A Transfer Success Story

May 1, 2024

Writer: Maddie Tarica

Editor: HY Editors


The conclusion of the school year always prompts deep reflection for me. Throughout my life, I have always eagerly welcomed the end of the academic year as it signaled the arrival of summer and long-awaited freedom. However, this year is different; I conclude the year reflecting on a monumental moment in my life.

This time last year, the thought of transferring colleges weighed heavily on my mind. While I knew it was the right decision, saying farewell to a school I had so strongly hoped would work out proved extraordinarily challenging. 

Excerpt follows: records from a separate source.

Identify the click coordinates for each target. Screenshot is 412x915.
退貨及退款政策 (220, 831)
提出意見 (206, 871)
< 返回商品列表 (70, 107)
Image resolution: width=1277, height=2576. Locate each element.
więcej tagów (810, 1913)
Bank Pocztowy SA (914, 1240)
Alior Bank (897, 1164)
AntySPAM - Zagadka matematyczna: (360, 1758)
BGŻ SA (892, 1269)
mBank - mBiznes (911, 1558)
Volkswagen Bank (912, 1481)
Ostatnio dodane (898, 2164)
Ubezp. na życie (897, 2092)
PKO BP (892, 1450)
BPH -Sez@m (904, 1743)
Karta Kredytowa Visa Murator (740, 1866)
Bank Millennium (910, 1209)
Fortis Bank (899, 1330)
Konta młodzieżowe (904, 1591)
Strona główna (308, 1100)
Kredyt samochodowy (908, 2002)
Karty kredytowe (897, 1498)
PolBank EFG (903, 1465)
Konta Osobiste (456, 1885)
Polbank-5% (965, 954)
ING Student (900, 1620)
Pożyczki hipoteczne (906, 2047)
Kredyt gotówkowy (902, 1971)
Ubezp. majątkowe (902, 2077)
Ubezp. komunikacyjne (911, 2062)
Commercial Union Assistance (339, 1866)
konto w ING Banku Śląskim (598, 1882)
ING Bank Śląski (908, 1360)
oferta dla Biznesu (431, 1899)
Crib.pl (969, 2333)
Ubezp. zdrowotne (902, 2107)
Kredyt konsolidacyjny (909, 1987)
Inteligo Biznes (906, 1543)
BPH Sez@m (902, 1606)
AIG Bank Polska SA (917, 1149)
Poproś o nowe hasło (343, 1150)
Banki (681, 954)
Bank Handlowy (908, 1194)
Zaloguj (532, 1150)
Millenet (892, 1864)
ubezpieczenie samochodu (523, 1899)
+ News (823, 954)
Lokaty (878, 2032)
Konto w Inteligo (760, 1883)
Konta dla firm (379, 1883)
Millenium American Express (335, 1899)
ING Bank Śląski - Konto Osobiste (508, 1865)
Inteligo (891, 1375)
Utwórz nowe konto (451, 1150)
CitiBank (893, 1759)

Arriving at Tulane as my peers entered their second year was daunting. My first few weeks felt like an out-of-body experience. I did my best to put one foot in front of the other, trying not to think of anything besides acclimating to new classes, navigating campus, and enduring the New Orleans summer humidity. I realize, looking back, that it wasn’t until now that I was fully able to soak in the enormity of my decision to transfer. Transferring schools required unwavering trust in myself, resilience, adaptability, and courage. 

I realize that all too often, I neglect to give myself credit for both the minor and monumental accomplishments I achieve each day. Doing well on an assignment, getting dinner with friends, or simply mustering the strength to get out of bed on the days when it feels like you're somehow glued to the mattress. Those feats all seem trivial, and I tend to overlook them, but they are all worthy of celebration. If I have learned one thing from this year, it is that the small accomplishments are the stepping stones that lay the foundation to achieve greater ones. 

Looking back on this time last year, I could have never imagined how a new environment could lead to so much growth. It’s impossible to have a bad day here. I wake up every morning excited for my classes and the day ahead. I am challenged academically, which has fueled my passion for learning and made me a curious thinker. I have fallen in love with New Orleans and feel so lucky to be able to call it home. Most importantly, I have made a group of friends I never imagined I would be so lucky to have in my life. They make my life feel so whole and I am immeasurably grateful to never have to know a life without them in it. 

Taking the time to honor yourself is not easy. It may sometimes feel conceited, but unapologetically taking pride in my accomplishments, big and small, has become a form of true self-love. Having the grit and tenacity to put yourself first by taking a leap of faith and then coming out on the other side more yourself is something to be celebrated. 

I have never anticipated the conclusion of a school year being something I would ever dread. However, with all I have learned this year, I know that it is never too late in life to take risks. Each step taken in life is a step towards self-discovery and growth. I eagerly look forward to the future, but I will never stop looking back to celebrate all of the large and small steps that have paved my path along the way.